Sabalenka-Kyrgios risponde alla logica morbosa del circo. E funziona sempre grazie al nostro voyeurismo
Era una sfida tossica in partenza, per la sua natura puramente commerciale, per la sede (Dubai), per il suo svolgimento caricaturale. Tutto meravigliosamente offensivo: una sagra della disparità di genere (a partire dal campo) a scopi mercantili

Australia's Nick Kyrgios serves against Belarus Aryna Sabalenka during the Battle of the Sexes exhibition tennis match in Dubai on December 28, 2025. (Photo by Amr Alfiky / POOL / AFP)

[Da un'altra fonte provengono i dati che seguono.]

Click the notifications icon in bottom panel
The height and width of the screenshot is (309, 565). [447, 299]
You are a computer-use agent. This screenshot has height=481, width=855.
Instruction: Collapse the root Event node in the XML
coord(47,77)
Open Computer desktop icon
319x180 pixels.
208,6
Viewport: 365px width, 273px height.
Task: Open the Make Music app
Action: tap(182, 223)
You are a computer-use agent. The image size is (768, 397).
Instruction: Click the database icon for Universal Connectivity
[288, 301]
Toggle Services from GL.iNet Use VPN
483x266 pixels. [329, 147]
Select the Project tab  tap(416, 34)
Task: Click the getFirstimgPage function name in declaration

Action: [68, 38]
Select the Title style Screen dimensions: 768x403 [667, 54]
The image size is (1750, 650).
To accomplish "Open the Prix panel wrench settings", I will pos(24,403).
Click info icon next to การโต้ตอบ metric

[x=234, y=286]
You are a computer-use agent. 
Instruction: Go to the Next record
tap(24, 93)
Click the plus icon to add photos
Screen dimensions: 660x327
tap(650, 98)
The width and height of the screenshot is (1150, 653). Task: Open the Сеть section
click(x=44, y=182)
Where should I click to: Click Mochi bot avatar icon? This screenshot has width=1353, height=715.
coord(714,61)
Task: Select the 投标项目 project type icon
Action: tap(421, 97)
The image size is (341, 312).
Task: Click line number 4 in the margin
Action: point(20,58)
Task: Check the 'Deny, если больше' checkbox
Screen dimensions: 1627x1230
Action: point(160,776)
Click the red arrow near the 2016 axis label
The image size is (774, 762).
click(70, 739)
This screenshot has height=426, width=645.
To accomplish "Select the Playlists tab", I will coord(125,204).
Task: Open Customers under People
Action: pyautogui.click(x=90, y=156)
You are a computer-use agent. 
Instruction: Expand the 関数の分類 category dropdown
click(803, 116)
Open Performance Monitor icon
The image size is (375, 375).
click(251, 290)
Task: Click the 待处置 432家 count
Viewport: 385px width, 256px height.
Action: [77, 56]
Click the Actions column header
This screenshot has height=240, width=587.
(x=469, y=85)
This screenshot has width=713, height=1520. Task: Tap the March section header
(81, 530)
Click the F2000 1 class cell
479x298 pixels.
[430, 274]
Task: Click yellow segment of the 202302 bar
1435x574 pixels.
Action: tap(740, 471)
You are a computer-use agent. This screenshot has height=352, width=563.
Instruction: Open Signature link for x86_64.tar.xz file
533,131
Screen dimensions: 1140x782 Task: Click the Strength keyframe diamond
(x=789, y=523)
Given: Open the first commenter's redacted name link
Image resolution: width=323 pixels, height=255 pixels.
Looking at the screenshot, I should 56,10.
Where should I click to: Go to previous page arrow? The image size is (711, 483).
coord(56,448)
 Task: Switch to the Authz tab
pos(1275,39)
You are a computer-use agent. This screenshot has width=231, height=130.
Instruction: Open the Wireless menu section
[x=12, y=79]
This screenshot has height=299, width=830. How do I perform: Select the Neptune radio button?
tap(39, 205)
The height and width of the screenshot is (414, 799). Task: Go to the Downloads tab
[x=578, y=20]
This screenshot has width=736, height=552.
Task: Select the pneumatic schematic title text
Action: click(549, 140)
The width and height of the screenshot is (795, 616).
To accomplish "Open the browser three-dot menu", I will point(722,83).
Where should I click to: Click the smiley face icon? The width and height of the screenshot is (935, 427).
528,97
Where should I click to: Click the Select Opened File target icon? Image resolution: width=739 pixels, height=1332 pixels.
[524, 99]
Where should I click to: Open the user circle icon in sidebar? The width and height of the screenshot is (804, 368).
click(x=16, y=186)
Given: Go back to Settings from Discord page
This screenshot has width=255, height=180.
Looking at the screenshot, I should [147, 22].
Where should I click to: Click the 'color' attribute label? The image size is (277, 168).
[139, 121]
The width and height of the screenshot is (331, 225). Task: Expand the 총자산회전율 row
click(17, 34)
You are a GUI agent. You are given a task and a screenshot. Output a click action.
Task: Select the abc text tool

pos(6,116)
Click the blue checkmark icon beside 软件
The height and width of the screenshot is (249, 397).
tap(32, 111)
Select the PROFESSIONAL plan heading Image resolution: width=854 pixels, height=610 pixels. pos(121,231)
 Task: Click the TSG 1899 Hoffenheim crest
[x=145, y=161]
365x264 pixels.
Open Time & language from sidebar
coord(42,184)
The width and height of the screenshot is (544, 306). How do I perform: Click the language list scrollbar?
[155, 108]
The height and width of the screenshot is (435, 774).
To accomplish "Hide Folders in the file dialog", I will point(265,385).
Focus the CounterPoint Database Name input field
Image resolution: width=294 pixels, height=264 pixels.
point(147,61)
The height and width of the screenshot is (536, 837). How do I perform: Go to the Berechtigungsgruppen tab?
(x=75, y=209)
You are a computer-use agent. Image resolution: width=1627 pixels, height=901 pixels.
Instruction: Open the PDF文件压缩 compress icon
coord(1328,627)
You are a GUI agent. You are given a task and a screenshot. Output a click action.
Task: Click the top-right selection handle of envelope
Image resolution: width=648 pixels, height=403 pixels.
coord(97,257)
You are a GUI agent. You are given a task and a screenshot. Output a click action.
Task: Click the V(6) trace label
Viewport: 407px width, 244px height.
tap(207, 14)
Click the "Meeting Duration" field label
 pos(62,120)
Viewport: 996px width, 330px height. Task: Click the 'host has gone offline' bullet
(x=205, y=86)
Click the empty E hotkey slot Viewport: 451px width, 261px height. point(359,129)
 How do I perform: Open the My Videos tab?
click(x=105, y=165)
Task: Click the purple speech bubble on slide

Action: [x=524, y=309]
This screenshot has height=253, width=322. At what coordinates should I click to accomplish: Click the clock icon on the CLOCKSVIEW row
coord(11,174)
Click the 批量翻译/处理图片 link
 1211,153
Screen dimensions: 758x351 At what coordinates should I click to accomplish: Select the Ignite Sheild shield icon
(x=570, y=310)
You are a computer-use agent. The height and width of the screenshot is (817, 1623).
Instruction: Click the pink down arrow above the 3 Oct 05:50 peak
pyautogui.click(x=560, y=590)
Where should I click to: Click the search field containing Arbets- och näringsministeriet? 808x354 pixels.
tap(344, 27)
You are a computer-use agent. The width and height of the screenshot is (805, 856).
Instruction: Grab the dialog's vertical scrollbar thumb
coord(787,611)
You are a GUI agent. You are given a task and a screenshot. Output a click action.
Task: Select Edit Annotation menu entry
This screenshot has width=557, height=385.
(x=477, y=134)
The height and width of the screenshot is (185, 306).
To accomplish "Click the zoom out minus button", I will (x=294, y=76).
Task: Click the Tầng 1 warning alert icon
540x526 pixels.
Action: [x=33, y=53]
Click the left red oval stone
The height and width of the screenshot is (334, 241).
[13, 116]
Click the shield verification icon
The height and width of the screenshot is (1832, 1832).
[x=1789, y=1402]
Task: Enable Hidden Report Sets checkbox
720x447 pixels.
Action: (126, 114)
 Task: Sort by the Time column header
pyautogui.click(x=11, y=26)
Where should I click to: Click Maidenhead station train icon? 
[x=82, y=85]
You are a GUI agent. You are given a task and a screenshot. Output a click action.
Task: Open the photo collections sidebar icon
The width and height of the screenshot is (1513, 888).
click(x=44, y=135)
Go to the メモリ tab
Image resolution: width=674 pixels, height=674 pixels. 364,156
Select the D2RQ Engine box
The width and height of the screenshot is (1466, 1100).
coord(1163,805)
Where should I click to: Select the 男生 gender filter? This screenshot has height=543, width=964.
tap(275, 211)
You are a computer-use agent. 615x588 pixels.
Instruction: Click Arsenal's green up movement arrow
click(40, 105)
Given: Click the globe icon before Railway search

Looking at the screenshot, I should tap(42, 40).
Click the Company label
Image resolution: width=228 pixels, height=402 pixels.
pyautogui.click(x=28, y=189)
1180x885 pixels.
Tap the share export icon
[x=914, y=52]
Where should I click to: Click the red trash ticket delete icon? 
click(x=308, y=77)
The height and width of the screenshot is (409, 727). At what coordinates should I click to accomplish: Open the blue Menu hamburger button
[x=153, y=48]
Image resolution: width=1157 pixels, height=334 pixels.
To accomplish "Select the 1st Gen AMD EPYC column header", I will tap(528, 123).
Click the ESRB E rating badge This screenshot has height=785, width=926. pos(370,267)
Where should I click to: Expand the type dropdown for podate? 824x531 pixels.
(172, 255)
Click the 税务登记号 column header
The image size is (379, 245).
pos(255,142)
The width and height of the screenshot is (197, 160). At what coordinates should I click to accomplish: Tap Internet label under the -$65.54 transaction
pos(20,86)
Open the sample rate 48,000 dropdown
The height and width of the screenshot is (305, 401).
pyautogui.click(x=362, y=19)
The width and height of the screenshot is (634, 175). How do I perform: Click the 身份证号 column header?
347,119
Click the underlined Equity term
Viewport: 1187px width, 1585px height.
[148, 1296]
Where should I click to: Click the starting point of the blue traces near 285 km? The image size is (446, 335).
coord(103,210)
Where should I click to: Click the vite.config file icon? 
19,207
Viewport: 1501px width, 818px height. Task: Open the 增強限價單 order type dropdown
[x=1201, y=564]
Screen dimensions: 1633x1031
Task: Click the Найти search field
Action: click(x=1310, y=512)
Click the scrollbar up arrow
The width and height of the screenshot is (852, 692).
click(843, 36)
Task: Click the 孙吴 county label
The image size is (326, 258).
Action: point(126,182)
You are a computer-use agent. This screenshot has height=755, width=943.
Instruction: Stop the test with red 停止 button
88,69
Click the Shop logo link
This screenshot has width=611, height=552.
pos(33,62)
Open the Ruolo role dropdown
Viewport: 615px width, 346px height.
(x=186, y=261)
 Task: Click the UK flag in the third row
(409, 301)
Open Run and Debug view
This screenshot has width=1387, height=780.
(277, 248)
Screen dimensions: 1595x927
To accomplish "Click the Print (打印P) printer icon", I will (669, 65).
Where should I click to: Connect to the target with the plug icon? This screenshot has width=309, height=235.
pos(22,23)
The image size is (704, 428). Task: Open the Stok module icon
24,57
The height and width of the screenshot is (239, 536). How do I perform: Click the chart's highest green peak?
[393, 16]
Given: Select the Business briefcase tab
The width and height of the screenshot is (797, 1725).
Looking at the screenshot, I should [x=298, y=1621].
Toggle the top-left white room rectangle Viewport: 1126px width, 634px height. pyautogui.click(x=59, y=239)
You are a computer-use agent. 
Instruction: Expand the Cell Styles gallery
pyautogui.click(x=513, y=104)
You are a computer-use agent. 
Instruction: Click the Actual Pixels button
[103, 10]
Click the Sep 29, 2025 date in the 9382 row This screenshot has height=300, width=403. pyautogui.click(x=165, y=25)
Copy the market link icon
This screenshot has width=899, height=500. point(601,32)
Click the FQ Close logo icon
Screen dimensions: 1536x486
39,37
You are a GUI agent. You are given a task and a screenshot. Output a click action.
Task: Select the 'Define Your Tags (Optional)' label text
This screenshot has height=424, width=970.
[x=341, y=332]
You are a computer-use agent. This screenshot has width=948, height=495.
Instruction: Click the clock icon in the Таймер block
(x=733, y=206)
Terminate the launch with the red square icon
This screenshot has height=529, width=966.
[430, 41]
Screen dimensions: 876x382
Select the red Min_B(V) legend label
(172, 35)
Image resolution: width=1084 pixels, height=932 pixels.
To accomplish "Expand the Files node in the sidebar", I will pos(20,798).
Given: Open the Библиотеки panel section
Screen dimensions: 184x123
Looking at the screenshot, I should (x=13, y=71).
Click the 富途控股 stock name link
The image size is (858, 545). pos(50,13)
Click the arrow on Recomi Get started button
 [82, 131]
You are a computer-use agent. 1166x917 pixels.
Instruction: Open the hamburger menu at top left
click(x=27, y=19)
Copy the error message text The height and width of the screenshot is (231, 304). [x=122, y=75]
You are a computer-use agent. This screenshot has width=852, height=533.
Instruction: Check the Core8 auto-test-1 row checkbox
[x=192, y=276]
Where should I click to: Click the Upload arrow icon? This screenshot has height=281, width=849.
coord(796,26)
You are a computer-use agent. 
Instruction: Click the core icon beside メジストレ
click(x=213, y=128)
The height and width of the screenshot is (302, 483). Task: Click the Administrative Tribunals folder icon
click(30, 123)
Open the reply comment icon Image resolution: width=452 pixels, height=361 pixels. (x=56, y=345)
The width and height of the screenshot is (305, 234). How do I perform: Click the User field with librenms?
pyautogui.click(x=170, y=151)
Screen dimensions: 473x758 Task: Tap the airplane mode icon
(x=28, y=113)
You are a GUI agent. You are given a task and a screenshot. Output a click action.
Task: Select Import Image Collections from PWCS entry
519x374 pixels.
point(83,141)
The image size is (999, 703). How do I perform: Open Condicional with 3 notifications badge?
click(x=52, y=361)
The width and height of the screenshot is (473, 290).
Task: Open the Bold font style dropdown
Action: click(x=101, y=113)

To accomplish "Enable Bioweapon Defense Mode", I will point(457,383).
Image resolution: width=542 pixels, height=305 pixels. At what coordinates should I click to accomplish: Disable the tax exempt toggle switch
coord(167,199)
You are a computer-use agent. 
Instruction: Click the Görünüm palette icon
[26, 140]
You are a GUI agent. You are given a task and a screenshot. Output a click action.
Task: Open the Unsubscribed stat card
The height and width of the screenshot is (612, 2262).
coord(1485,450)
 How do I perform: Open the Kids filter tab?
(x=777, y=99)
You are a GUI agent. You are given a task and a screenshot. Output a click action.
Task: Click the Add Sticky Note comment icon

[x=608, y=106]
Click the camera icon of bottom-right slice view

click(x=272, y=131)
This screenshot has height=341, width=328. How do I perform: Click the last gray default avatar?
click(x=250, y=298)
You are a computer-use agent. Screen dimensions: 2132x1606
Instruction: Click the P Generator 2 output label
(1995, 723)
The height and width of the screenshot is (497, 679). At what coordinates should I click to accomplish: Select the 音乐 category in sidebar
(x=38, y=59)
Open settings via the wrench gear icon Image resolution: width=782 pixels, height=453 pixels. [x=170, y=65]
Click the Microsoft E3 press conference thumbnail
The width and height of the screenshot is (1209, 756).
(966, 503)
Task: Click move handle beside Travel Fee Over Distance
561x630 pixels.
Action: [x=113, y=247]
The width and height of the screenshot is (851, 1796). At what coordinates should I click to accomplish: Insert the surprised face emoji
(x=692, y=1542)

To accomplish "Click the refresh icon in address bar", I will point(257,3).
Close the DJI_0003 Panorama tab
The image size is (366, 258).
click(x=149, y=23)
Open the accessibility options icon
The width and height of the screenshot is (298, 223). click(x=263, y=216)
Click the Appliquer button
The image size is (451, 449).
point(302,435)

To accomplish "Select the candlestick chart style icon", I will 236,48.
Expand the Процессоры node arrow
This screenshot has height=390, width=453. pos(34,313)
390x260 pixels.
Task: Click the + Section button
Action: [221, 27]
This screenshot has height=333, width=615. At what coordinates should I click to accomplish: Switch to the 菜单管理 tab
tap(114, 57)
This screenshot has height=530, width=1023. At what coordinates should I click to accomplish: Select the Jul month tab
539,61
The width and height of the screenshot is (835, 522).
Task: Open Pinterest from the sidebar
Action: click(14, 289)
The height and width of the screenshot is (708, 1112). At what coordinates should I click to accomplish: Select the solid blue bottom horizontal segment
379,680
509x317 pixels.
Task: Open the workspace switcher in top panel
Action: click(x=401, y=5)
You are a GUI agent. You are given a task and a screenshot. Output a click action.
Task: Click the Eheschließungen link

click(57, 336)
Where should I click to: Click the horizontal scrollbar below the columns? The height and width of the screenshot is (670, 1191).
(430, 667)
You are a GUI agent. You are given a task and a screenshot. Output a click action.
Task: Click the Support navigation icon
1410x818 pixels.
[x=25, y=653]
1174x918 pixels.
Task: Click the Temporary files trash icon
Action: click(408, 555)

Lo sapevamo già – prima – che la “battaglia dei sessi” del tennis sarebbe stata una farsa. E a chi avesse giustamente ignorato le premesse ontologiche dell’evento, sarebbe poi bastata un’occhiata al campo asimmetrico: più piccolo per la femmina più forte del mondo, Aryna Sabalenka, “normale” per il maschio ormai ex giocatore, Nick Kyrgios. Più stretto e corto di un 9% calcolato con la stessa formula misteriosa che di solito il patriarcato usa per dare forma alla sua superiorità. Questa:
i𝜕u𝜕z+β22𝜕2u𝜕t2+γ|u|2u = a cazzo di cane
Eppure l’abbiamo – chi più chi meno – vista tutti, animati da quel voyeurismo che riserviamo alle stranezze della vita: avessimo fatto combattere la tennista bielorussa con un gallo o un orso sarebbe stata la stessa cosa. Prima che qualcuno s’offenda: è come se un vero giocatore di tennis avesse giocato col Kyrgios attuale. È la logica morbosa del circo, e nell’era della permalosità agonistica è il vero punto della questione: il campo minato della correttezza sintattica (quella svenevole attenzione alla correttezza astrusa dello schwa) viene puntualmente disinnescato per affari, dunque dalla ciccia. Noiosamente: i soldi bonificano tutto. Le chiacchiere fanno fumo, per nascondere la prestidigitazione.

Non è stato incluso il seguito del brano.